- TASK INPUT:

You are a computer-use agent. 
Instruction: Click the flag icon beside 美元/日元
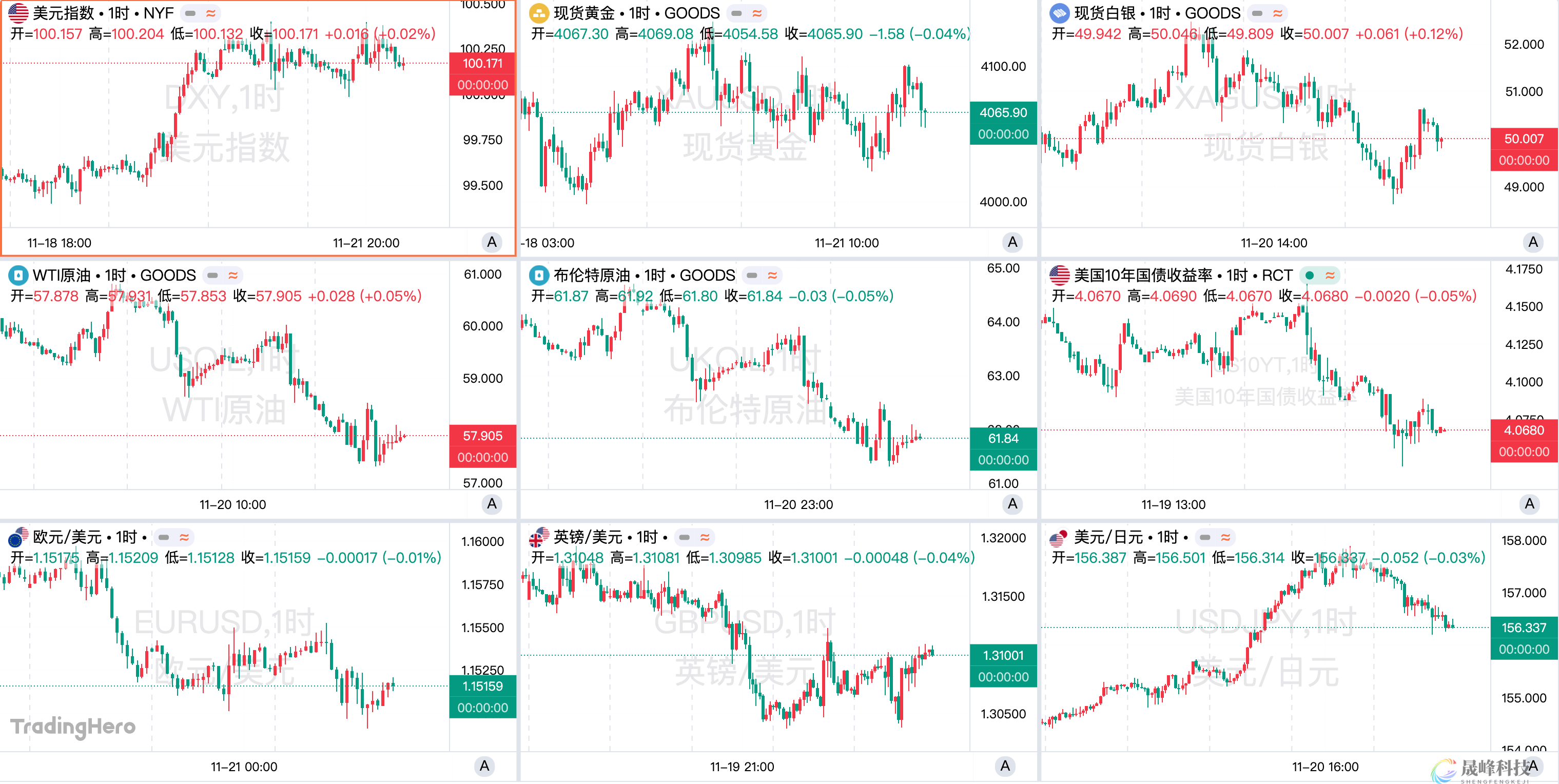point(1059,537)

* * *

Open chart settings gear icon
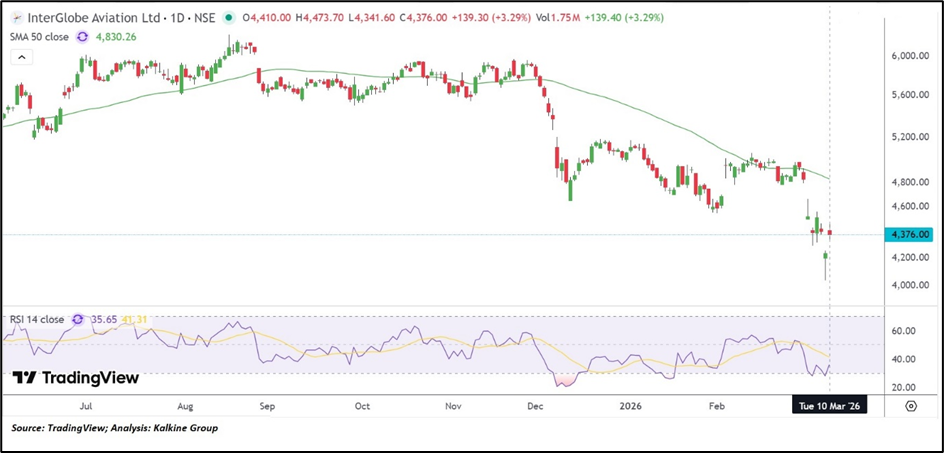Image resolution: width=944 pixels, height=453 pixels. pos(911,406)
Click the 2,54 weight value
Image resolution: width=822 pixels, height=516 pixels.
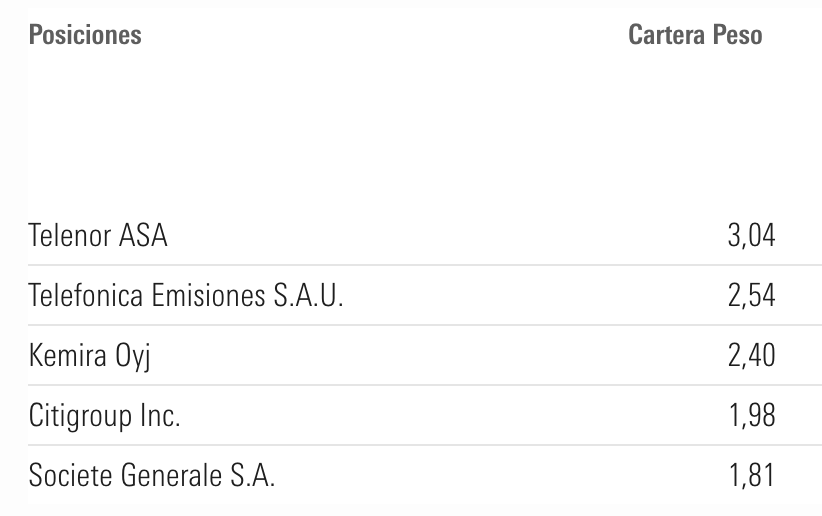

- SET TASK:
Set down the records again word for word, beginning at the line that contains "Click the 2,54 weight value" and stopping after the line that contains "Image resolution: width=822".

- OUTPUT:
Click the 2,54 weight value
Image resolution: width=822 pixels, height=516 pixels.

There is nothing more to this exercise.